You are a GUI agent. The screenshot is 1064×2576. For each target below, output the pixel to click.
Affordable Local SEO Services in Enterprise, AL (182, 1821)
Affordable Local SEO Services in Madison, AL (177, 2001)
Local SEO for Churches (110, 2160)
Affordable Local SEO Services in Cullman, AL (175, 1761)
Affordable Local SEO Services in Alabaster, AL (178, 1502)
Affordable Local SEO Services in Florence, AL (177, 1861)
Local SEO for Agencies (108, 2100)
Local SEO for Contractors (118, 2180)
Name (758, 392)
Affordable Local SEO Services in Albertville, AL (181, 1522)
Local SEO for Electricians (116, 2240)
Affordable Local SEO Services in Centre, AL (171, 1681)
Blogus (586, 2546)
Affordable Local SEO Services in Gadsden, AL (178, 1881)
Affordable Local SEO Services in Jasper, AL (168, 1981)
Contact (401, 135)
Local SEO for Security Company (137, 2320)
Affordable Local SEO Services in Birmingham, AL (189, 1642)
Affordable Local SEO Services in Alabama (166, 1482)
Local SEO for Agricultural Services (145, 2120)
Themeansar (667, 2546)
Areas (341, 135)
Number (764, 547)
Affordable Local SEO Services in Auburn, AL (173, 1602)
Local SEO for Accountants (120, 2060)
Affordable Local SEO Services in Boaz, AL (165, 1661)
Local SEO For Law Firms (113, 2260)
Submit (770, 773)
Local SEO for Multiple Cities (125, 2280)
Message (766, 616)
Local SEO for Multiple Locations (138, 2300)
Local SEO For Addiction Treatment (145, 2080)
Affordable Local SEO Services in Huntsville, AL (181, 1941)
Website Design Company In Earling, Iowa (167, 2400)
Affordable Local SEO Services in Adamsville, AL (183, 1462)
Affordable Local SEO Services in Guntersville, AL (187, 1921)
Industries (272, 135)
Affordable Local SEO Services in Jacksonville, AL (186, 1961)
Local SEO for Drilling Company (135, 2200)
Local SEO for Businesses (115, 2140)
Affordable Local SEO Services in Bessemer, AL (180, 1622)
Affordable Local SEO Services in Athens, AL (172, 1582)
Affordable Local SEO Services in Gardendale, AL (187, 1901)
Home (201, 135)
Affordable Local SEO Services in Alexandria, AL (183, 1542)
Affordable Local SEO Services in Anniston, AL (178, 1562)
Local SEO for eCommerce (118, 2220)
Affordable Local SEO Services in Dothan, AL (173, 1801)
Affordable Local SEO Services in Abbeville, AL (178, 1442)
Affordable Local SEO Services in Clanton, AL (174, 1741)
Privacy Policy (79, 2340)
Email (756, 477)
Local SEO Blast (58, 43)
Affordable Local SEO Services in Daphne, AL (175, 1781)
──────────────────────────────
Each line in the entries above, starting at the line with "Affordable Local SEO Services in Bessemer, AL" and ending at the line with "Local SEO Blast (58, 43)", is to be printed exactly, and only those lines.

_Answer area_
Affordable Local SEO Services in Bessemer, AL (180, 1622)
Affordable Local SEO Services in Athens, AL (172, 1582)
Affordable Local SEO Services in Gardendale, AL (187, 1901)
Home (201, 135)
Affordable Local SEO Services in Alexandria, AL (183, 1542)
Affordable Local SEO Services in Anniston, AL (178, 1562)
Local SEO for eCommerce (118, 2220)
Affordable Local SEO Services in Dothan, AL (173, 1801)
Affordable Local SEO Services in Abbeville, AL (178, 1442)
Affordable Local SEO Services in Clanton, AL (174, 1741)
Privacy Policy (79, 2340)
Email (756, 477)
Local SEO Blast (58, 43)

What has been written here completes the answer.